Fromista - Carrion de Los Condes 22 km. Cumul :1259 km.

Ce Camino Frances est décidément bien déstabilisant. On ne sait jamais à quoi s’attendre, malgré la routine apparente de la marche quotidienne et l’enchaînement des étapes. En fonction de notre état du moment on est bousculé par des hauts et des bas, montagnes russes sensorielles et émotionnelles. Ne nous en plaignons pas. Je ne suis pas venu chercher un long chemin tranquille.

Ce Camino Frances, quoi qu’on en pense, a du caractère. Il nous propose chaque jour de nouveaux défis, et nous fait constamment sortir de notre fameuse « zone de confort ». Je commence à prendre conscience, peut-être parce que j’aborde la « dernière ligne droite » (des centaines de Km tout de même…), de tout ce que cette aventure représente, de toutes les traces qu’elle va me laisser, de toutes les leçons que je vais en tirer.

Ce matin je suis parti avec une paire de chaussures « de rando » très rigides ( semelles Vibram) trouvées au gîte dans la boîte des objets oubliés ou donnés par les pèlerins. A ma taille. J’ai cru y voir un nouveau signe du destin compostellien et sans souci d’incohérence par rapport à mon choix de marcher en sandales, j’ai tenté le changement. Sait-on jamais ? Hier, mes talons étaient très douloureux. Tout doit être essayé. A la première pause, après 14 km, j’ai remis mes sandales…

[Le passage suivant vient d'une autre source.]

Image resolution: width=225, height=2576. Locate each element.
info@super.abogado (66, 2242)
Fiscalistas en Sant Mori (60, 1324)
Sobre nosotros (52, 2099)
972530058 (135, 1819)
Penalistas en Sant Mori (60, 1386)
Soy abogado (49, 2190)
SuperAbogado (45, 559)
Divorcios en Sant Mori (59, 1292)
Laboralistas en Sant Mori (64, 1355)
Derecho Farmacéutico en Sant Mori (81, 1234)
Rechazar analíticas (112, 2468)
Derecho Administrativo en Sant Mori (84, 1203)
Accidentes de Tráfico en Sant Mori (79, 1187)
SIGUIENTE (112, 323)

Mais en arrivant à Carrion de Los Condes je vois (par hasard?) une petite affiche publicitaire d’un magasin de chaussures qui vante  une marque espagnole  découverte à Burgos. Un autre signe ? Sans le chercher je passe devant ce tout petit magasin où s’entassent les boites à chaussures en piles prêtes à tomber. Une 3 eme paire de sandales, maintenant, est-ce raisonnable ? Je le fais au feeling. Il faut que je fasse quelque chose. Il me reste tout de même encore environ 500 km jusqu’à Fisterra. Je dois me rassurer. C’est comme avoir deux roues de secours au lieu d’une. C’est peut-être ridicule mais c’est comme ça. J’achète donc des sandales mais « fermées «  devant, de cette marque (Chiruca) très réputée en Espagne. J’aurai ainsi encore une autre alternative.

Tout cela peut sembler très anecdotique, bien sûr, mais révèle un élément capital du Camino : il nous met dans des situations où nous n’avons plus de certitudes. Chaque jour tout est remis en cause. Comment va se passer l’étape? Comment mon corps va-t-il réagir ? Quels problèmes vais-je devoir affronter ?

Tout voyage, toute aventure, pose ces mêmes questions. Et bien sûr chaque jour aussi de la vie ordinaire.

Ce que le Camino a de particulier c’est que derrière son apparente simplicité (il suffit de marcher… longtemps… en suivant des flèches jaunes) il se révèle très complexe à maîtriser. Notre expérience, de marcheur par exemple, ne suffit pas, et il faut parfois laisser parler notre intuition, écouter notre corps d’une manière très fine, oser l’irrationnel, accepter l’incohérence.

Après Bernard le guérisseur j’ai soumis ce soir mes talons à Serge, un Français qui vit sur le Chemin qu’il parcourt en tous sens en ramassant les déchets. Il soigne par imposition des mains et par des prières.

Il serait plus rationnel d’utiliser des anti-inflammatoires ? Probablement. Mais ici cela ne me gêne pas d’accepter d’oublier tout ce que je sais, d’accepter de tout remettre en question, d’accepter d’être déstabilisé. Ce n’est pas la moindre leçon du Chemin, et que ce soient par nos pieds (valeureux, douloureux, courageux) que nous l’apprenions  n’enlève rien à l’importance de ce précepte essentiel, et qui est en fait très ancien : « Ce que je sais de plus, c’est que je ne sais rien ». Mes pieds, en fait, sont disciples de Socrate !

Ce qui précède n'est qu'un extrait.